Sound plays an important role in both communication and contextual awareness of interesting events and information. Yet this information may not be easily accessible to people who are deaf or hard of hearing. The home environment can be modified to improve awareness with alerting systems for phones, doorbells, alarms or a baby's crying.1 However, other areas encountered in daily life—public spaces, stores, restaurants, streets, airports and so on—do not always provide adequate support for relaying sound-based information to the deaf. Therefore, mobile support would be very useful.
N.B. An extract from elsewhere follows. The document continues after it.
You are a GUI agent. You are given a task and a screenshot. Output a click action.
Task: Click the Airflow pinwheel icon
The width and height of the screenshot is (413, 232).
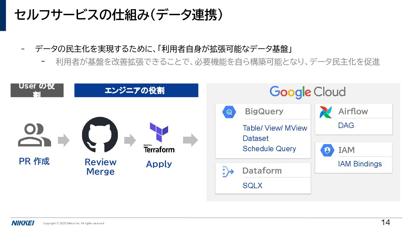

Technology has thus far focused on mobile and stationary communication such as video relay on a personal digital assistant (PDA) or PC and nonmobile sound-awareness systems like phone-ring flashers. However, past work lacked a nuanced understanding of what speech and nonspeech sound awareness people value in daily life.
To address this gap, we designed and evaluated a mobile sound-transcription tool for the deaf and hard of hearing, Scribe4Me.2 It provides descriptions and transcriptions of recent speech and sounds at the press of a button. As illustrated in Figure 1, Scribe4Me runs on a PDA and records 30s of audio continuously. If the user wants more information about what happened in the last 30s, she can push a button on the screen labelled ‘what happened?’ For each request, the system sends 30s of audio via general-packet radio service (GPRS) to a human transcriber, who returns a text message describing the audio content. Scribe4Me is unique in handling both speech and nonspeech audio in mobile environments. It is also the only speech-to-text system for the deaf that is robust enough to be deployed in an unconstrained setting.
System diagram showing the request process.
We conducted a two-week field study of Scribe4Me to explore the potential uses of, and issues surrounding, a sound-transcription tool. We recruited six users living in two geographically distant, urban regions: two profoundly deaf (perceiving no sounds), one almost profoundly deaf (detecting only very loud sounds with little comprehension) and three hard of hearing, with the help of hearing aids or cochlear implants (highly variable hearing levels). Four participants were female and the participants' ages ranged from 25 to 51 years. They used Scribe4Me seven days a week during daylight hours. During the course of the study, we collected data from multiple sources: four interviews with each participant, the Scribe4Me requests and daily emails with a series of questions about each request (such as why it was made and how useful it was).
Overall, our study showed that participants were enthusiastic about Scribe4Me (see Figure 2). All but one found at least one valuable use for the tool. All said that they would continue to use Scribe4Me if they could install it on their mobile device. The major issue raised by all participants was the 3–5min delay between requesting and receiving a transcription. For three people, this severely limited the scenarios in which the system was useful, since they wanted a real-time communication aid. The other three found it valuable in a number of situations, even with the delay. For instance, one participant said, “It is a great idea. There are things that I'm curious about on a day-to-day basis. I don't mind waiting for the translation”.
Field-study users found the tool valuable in many situations, including at grocery stores, in group conversations, in airports and moving about the city.
Participants used the tool at home, work, restaurants, a drive-through, their own car, airports, business conferences, the grocery store, walking outside, riding public transportation, an animal shelter, church, group meetings, coffee shops, the post office and other service-oriented businesses. They found it useful for transcribing many types of sounds. For instance, participants made 13 requests to transcribe public speech (like others talking), 33 for semipublic speech (like class lectures, workplace chatter and church sermons) and 20 for conversations the user was engaged in. Other common uses were for announcements in public places like an airport or deli (14 instances), machines with voices, such as TV, radio or grocery self-checkout machines (16 instances) and environmental noise like traffic or home appliances (15 instances).
Our study of Scribe4Me identifies future areas of research. More work is needed to reduce the response delay and improve the recorded audio quality. While it is possible to use humans for transcription in a full system, automated translation of nonspeech audio may be an option. Subsequent versions need to encourage informed consent when audio recording other people. Lastly, we are interested in using what we learned for new remote-transcription applications. For example, travelers could use a similar tool to translate different languages in settings where existing automated translation fails.